Stored dataset items:
....

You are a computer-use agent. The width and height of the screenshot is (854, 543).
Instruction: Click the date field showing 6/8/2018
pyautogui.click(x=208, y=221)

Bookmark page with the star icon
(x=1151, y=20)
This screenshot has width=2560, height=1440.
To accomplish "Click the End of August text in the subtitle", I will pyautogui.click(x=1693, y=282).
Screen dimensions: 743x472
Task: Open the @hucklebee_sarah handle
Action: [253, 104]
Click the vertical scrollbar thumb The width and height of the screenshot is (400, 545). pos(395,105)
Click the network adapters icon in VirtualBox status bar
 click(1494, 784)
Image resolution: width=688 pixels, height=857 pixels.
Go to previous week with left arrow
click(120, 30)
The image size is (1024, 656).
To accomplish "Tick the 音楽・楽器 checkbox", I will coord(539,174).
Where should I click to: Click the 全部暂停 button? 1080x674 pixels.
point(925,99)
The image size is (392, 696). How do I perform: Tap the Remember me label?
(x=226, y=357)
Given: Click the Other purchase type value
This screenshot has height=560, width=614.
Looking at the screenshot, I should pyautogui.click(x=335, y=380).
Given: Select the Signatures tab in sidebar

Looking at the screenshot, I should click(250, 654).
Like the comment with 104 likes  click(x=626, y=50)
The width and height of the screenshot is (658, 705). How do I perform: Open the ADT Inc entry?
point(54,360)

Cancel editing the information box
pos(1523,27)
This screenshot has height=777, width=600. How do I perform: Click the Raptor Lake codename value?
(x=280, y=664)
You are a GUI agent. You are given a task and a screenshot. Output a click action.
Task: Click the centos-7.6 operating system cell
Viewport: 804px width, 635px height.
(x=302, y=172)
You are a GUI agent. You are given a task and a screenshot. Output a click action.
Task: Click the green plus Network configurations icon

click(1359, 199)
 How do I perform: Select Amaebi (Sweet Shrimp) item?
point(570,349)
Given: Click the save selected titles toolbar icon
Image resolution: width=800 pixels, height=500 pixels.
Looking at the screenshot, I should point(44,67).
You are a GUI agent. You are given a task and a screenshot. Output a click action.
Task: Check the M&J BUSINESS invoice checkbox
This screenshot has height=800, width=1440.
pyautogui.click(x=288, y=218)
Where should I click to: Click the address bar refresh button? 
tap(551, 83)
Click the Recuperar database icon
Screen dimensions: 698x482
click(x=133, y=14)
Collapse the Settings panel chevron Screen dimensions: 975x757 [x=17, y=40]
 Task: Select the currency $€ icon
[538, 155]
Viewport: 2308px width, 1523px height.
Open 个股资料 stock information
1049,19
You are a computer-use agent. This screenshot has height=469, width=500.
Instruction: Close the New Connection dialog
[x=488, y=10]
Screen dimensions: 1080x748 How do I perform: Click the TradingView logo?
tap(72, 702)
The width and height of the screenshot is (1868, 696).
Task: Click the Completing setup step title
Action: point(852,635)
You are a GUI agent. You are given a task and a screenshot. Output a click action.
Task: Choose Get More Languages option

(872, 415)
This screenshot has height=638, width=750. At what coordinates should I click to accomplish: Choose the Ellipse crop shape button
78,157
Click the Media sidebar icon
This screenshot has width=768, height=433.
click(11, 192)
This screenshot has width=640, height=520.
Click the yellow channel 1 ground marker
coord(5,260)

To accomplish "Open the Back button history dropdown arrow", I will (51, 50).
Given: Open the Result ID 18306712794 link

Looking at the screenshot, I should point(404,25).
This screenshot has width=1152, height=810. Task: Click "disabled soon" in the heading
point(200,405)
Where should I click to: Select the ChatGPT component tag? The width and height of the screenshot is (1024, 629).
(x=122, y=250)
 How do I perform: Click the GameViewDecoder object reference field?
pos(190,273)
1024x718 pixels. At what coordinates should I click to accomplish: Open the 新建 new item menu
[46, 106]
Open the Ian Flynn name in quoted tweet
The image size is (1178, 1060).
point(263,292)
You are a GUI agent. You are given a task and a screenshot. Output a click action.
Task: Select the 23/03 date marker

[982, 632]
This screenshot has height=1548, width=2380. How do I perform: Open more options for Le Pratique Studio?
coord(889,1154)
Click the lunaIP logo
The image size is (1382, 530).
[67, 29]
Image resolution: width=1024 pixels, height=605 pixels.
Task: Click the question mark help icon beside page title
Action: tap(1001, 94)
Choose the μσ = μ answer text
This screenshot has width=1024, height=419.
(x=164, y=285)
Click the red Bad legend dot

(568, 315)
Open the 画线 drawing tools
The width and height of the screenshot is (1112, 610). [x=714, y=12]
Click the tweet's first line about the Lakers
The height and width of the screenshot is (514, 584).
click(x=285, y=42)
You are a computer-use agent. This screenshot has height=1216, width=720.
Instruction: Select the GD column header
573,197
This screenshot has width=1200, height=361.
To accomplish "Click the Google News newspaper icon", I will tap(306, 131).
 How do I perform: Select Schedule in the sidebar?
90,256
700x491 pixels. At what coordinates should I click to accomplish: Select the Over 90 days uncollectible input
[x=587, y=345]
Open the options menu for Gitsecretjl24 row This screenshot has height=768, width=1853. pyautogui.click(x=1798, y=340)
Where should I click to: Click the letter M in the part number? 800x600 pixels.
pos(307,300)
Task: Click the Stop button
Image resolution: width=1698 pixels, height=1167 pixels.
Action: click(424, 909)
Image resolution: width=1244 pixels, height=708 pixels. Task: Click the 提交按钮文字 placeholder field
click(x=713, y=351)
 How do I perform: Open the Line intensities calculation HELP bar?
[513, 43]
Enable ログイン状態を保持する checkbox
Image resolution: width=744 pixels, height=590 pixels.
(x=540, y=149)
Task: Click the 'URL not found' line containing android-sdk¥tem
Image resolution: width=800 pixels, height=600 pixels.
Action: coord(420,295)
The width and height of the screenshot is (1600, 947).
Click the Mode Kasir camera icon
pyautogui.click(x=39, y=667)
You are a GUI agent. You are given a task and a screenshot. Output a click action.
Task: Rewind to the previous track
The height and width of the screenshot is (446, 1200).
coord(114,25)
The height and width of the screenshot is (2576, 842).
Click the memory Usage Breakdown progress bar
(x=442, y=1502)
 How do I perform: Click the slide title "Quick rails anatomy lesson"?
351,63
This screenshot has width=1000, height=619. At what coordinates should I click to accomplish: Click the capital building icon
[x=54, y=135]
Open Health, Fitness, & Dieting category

....

Exercise goal: Copy out each line from the preceding entries that mentions the word "computer".

Result for this task:
You are a computer-use agent. The width and height of the screenshot is (854, 543).
You are a computer-use agent. This screenshot has height=469, width=500.
You are a computer-use agent. This screenshot has height=1216, width=720.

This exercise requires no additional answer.